In talking about these Godardian “politically-made” films, he mixes and matches:
Salt of the Earth was made by blacklisted Hollywood writers and directors, Chantal Akerman’s thirty-sixth-ranked Jeanne Dielman(1975) with an almost all-female crew, and Jafar Panahi’s unranked This Is Not a Film (2011) under a form of house arrest when he was forbidden to make movies. Plug pulled by its Hollywood studio, the 1974 anti-Vietnam War documentary Hearts and Minds (#39) was self-distributed, albeit by wealthy independents.
A film that does make the Top 100 list is The Spook Who Sat by the Door, produced by Sam Greenlee from his own novel. It was financed largely by Black investors and showed scenes of urban insurrection in which Gary, Indiana, stood in for Chicago:
Like Salt of the Earth, it was hounded by the FBI (with theaters subjected to intimidation), and like Hearts and Minds, it was abandoned by its distributor. Unlike either, however, The Spook Who Sat by the Door became a cult film, leading a fugitive existence circulating on bootleg VHS tapes.
(Still from ‘The Spook Who Sat By The Door’. Hounded by the FBI. Image: British Film Institute).
Finally, there’s a film made by the British director Peter Watkins for French television that I’d never heard of, but sounds fascinating. Watkins had made a faux-documentary, The War Game in the 1960s, about nuclear attack, which was financed by the BBC but shelved under government pressure for 20 years. His radical 1971 film Punishment Park, which is in here at #50, was set in an authoritarian Nixon-led America. His 1964 docudramaCulloden interviewed historical participants in the battle as if it was unfolding live in front of his cameras.
But I didn’t know that he’d been invited by French television to do something similar, much more recently, about the Paris Commune:
Nearly six hours long, made for but buried by French television, La Commune (Paris, 1871) integrates (space for) discussion within itself in its critique of the medium. Arguably the most original political film since Battleship Potemkin, if not The Birth of a Nation, La Commune is doubly pedagogical—made to educate its participants as well as its audience.
The film—#17 on the list—was shot in two weeks, in chronological order, after 16 months of pre-production, during which the characters—often played by political activists—had researched their own characters:
Actors merged with their characters as the events of 1871 reflected the situation of France in 2000.

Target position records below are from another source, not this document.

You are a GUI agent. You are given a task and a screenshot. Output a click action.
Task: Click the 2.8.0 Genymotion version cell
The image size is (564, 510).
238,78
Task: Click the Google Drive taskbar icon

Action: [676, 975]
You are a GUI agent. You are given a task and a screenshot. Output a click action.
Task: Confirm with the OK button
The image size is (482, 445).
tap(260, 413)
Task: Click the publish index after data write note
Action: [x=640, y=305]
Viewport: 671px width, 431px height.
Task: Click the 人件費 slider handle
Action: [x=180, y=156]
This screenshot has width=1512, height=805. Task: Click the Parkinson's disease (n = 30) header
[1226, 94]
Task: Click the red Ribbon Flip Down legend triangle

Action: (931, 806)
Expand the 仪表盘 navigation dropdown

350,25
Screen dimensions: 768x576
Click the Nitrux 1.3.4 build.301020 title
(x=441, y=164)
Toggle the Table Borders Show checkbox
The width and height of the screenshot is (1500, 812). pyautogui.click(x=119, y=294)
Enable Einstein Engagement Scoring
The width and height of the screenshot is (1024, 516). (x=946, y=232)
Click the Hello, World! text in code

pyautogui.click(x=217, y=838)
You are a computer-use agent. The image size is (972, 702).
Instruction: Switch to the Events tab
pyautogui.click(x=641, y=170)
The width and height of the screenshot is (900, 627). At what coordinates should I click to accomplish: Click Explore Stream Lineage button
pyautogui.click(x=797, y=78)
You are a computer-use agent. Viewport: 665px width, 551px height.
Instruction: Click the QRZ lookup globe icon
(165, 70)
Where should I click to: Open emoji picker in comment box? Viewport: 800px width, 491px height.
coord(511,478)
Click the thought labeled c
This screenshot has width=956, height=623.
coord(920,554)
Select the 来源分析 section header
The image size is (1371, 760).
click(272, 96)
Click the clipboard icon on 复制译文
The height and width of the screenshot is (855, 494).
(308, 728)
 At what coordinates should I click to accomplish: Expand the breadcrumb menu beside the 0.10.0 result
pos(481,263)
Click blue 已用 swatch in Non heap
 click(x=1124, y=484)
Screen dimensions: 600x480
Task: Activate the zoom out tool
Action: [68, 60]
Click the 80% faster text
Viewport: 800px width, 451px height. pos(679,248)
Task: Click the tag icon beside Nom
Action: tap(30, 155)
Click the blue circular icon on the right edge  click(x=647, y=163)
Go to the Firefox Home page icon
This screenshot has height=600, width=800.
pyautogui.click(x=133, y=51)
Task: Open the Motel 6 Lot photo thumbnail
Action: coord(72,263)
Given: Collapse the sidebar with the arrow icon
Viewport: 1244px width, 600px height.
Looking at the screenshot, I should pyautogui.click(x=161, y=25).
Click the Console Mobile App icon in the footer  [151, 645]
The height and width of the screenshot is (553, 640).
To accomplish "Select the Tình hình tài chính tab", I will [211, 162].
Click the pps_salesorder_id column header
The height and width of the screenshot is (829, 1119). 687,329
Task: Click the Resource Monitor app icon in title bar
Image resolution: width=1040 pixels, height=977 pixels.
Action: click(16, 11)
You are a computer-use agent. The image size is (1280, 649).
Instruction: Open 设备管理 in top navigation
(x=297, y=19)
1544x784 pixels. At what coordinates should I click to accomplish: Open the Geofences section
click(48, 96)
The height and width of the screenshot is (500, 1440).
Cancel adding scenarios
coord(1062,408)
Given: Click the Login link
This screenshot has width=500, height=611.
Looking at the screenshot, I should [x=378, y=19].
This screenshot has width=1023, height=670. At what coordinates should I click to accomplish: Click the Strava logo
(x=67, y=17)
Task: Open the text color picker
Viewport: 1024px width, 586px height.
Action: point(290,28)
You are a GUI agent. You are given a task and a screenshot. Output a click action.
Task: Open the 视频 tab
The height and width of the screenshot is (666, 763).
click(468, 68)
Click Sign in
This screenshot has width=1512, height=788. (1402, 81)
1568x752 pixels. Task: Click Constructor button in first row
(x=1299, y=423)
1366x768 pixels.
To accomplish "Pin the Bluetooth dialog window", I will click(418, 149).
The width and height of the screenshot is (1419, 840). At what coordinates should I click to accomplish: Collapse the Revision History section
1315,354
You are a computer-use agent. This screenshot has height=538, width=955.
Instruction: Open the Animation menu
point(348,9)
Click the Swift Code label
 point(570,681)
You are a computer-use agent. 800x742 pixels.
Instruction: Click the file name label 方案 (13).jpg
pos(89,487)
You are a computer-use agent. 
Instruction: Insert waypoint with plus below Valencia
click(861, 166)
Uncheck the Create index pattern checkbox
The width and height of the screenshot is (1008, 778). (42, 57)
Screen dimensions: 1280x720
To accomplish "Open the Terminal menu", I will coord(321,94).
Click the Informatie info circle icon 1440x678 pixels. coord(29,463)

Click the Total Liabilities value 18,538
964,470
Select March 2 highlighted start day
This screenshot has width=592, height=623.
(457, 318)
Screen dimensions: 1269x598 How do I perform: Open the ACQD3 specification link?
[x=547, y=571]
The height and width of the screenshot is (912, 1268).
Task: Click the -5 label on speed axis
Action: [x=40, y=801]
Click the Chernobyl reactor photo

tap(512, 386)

Finally, he writes about the rise of hand-held phone-made films, or so-called ‘vernacular videos’:
As so-called guerrilla newsreels were facilitated by lightweight 16-millimeter and later video cameras, the development of the camera-phone in the early twenty-first century created a new sort of political cinema.
One critic put Zapruder’s famous 8-millimetre footage of Kennedy’s assassination on their list, although no-one put Darnella Frazier’s documentation of George Floyd’s death on theirs. Hoberman concludes:
There is a case to be made that, along with the various amateur recordings of the January 6 storming of Congress, Frazier’s 10-minute film belongs with the most significant political documentaries made in America over the past few years, if not ever. Because the personal really is the political.